= Marie-José Béguelin =

Swiss linguist

Marie-José Béguelin (born 1949) is a Swiss linguist specializing in the Romance languages.

==Biography==
Béguelin was born in Delémont, Switzerland, on July 21, 1949. Her father was the politician, writer and journalist Roland Béguelin. After primary and secondary school in Delémont from 1956 to 1965, she studied for her Matura at the Cantonal School of Porrentruy, specializing in classical languages (Latin and Greek). She then studied in Paris, obtaining a degree in classical philology from the Sorbonne (Paris IV) and a certificate in classical Indology from Paris III in 1972. After further study and a time spent teaching Latin in Milan, she moved to Geneva in 1976 to study general linguistics at the University of Geneva. Her doctorate was awarded there in 1984 for a thesis on comparative Indo-European linguistics, specifically the morphology of Latin nouns.
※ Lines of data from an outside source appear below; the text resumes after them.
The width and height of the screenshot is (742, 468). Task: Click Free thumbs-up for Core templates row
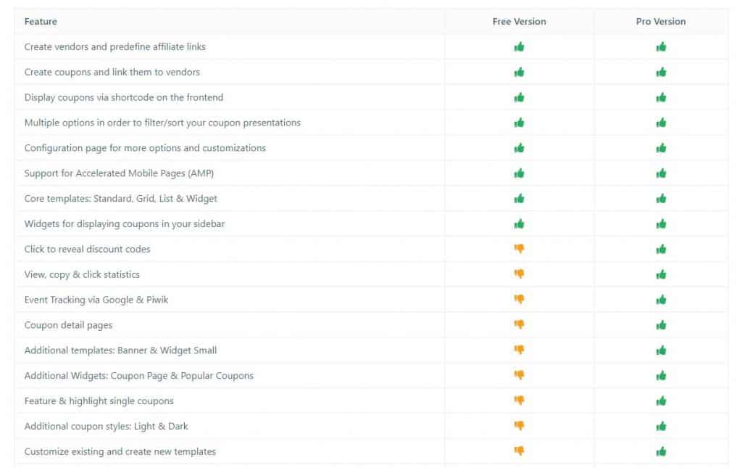[519, 199]
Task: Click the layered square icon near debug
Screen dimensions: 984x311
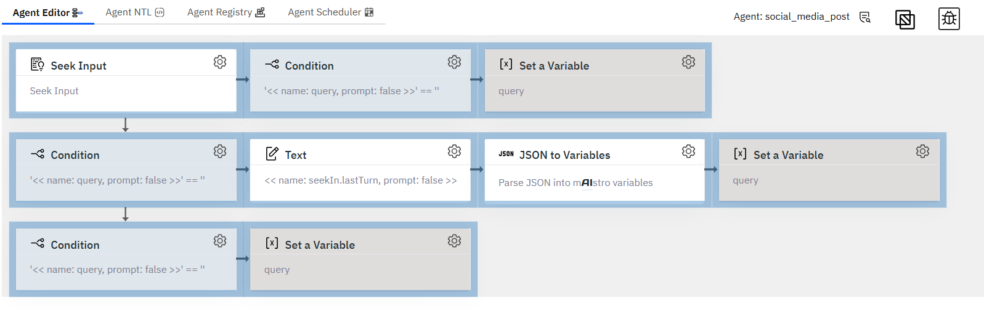Action: (x=905, y=20)
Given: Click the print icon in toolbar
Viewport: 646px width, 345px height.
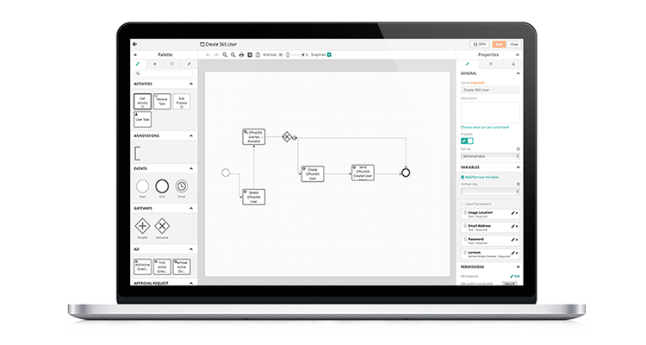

Béguelin has spent her career at universities in French-speaking Switzerland. From 1979 to 1982 she taught historical linguistics at the University of Lausanne. Between 1983 and 2001 she worked at the University of Fribourg, initially as a lecturer, then as associate professor. In 1990 she was appointed extraordinary professor at the University of Neuchâtel, where she became ordinary professor in 2001.

==Honours and awards==
Béguelin has been the recipient of numerous honours and awards. Her doctoral thesis received the prestigious Charles Bally Prize in 1985. Between 1999 and 2003 she was the holder of the Joseph Houziaux Prize for study of the French language and its dialects, awarded by the Royal Academy of Science, Letters and Fine Arts of Belgium. She has been a member of the Jurassian Institute of Science, Letters and Arts since 2003, of the Royal Academy of French Language and Literature of Belgium since 2008, and of the Academia Europaea since 2012. In 2008 she was appointed Knight of the Ordre des Palmes académiques of France.

==Research==
Béguelin's academic work has ranged widely across comparative Indo-European linguistics, French linguistics and varieties of French, syntax, anaphora, discourse, language policy, and epistemology of the language sciences.

==Selected publications==
- Reichler-Béguelin, Marie-José. 1988. Anaphore, cataphore, er mémoire discursive (Anaphora, cataphora and discursive memory). Pratiques 57, 15–43.
- Berrendonner, Alain, and Marie-José Reichler-Béguelin. 1989. Décalages: les niveaux de l'analyse linguistique (Gaps: levels of linguistic analysis). Langue Française 81, 99–125.
- Apothéloz, Deniz, and Marie-José Reichler-Béguelin. 1995. Construction de la référence et stratégies de désignation (Construction of reference and strategies of designation). TRANEL. Travaux Neuchâtelois de Linguistique 23, 227–271.
- Béguelin, Marie-José. 1998. Le rapport écrit-oral: tendances dissimilatrices, tendances assimilatrices (The relation between writing and speech: dissimilatory and assimilatory tendencies). Cahiers de Linguistique Française 20, 229–253.
- Béguelin, Marie-José and Gilles Corminboeuf. 2005. De la question à l’hypothèse: aspects d'un phénomène de coalescence (From question to hypothesis: aspects of a phenomenon of coalescence). In Corinne Rossari, Anne Beaulieu-Masson, Corina Cojocariu and Anna Razgouliaeva (eds.), Les états de la question (The states of the question), 67–89. Québec: Les Éditions Nota Bene. ISBN 9782895182160
- Béguelin, Marie-José, Mathieu Avanzi and Gilles Corminboeuf (eds.). 2010. La Parataxe (Parataxis), vol. 1: Entre dépendance et intégration (Between dependence and integration). Bern: Peter Lang. ISBN 9783035200256
- Béguelin, Marie-José. 2010. Noyaux prédicatifs juxtaposés (Juxtaposed predicative nuclei). In Béguelin, Avanzi & Corminboeuf (eds.), La Parataxe, 3–33.
- Stähli, Adrian, Christa Dürscheid and Marie-José Béguelin. 2011. sms4science: Korpusdaten, Literaturüberblick und Forschungsfragen (sms4science: corpus data, literature review and research questions). Linguistik Online 48 (4), 3–18.